The family of voltage-gated (Shaker-like) potassium channels in plants includes both inward-rectifying (Kin) channels that allow plant cells to accumulate K+ and outward-rectifying (Kout) channels that mediate K+ efflux. Despite their close structural similarities, Kin and Kout channels differ in their gating sensitivity towards voltage and the extracellular K+ concentration. We have carried out a systematic program of domain swapping between the Kout channel SKOR and the Kin channel KAT1 to examine the impacts on gating of the pore regions, the S4, S5, and the S6 helices. We found that, in particular, the N-terminal part of the S5 played a critical role in KAT1 and SKOR gating. Our findings were supported by molecular dynamics of KAT1 and SKOR homology models.

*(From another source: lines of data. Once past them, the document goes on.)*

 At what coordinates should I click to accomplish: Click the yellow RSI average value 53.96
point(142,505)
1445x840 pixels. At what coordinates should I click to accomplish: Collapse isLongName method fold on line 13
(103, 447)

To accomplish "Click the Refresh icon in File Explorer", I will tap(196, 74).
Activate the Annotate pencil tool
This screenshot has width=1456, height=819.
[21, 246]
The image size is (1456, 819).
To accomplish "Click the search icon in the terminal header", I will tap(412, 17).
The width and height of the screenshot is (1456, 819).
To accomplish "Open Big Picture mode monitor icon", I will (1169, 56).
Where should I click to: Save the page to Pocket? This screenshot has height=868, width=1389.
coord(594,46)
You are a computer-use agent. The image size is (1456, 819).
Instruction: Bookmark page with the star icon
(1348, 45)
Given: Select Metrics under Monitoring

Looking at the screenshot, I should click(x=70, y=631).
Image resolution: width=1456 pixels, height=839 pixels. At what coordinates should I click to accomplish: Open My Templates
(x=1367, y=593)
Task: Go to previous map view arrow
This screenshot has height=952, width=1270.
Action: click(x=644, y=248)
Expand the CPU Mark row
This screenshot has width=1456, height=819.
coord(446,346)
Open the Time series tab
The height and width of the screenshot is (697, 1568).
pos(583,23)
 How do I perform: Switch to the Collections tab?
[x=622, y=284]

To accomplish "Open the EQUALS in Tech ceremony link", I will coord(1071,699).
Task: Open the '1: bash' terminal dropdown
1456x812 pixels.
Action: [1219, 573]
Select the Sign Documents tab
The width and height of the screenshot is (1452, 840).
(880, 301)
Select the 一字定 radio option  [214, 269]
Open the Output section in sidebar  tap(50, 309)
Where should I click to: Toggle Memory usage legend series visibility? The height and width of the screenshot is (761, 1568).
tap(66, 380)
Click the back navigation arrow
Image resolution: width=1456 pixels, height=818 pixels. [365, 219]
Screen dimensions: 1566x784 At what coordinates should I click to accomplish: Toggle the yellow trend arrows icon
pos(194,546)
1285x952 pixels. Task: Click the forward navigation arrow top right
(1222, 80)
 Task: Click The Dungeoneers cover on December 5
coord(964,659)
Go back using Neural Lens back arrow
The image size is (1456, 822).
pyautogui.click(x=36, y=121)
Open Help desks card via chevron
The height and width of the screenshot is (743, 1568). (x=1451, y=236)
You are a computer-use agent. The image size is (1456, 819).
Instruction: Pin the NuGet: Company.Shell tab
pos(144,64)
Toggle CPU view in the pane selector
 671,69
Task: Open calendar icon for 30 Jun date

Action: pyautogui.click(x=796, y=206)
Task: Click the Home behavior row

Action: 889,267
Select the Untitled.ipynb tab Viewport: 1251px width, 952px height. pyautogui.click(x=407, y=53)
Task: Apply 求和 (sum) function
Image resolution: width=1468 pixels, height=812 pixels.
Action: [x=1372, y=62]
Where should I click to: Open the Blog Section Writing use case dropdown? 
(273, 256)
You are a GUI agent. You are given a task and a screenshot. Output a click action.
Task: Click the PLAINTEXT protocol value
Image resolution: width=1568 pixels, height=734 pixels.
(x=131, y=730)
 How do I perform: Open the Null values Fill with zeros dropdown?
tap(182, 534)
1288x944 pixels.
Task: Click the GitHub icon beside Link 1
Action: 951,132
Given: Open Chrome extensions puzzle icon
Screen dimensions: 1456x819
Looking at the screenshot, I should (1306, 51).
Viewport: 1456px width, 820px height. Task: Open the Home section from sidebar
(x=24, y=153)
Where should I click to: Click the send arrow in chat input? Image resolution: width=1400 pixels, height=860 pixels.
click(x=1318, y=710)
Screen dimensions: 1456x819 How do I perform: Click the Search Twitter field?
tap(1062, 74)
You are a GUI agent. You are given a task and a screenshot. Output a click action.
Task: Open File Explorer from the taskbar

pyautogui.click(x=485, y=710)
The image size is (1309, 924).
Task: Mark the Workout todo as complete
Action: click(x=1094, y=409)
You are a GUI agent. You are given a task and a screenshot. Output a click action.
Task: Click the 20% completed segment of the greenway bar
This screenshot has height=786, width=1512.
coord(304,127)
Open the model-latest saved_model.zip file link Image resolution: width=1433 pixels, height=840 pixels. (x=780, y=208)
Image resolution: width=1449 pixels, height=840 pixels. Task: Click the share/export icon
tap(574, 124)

In silico analysis revealed that during channel opening and closing, displacement of certain residues, especially in the S5 and S6 segments, is more pronounced in KAT1 than in SKOR. From our analysis of the S4-S6 region, we conclude that gating (and K +-sensing in SKOR) depend on a number of structural elements that are dispersed over this ∼145-residue sequence and that these place additional constraints on configurational rearrangement of the channels during gating.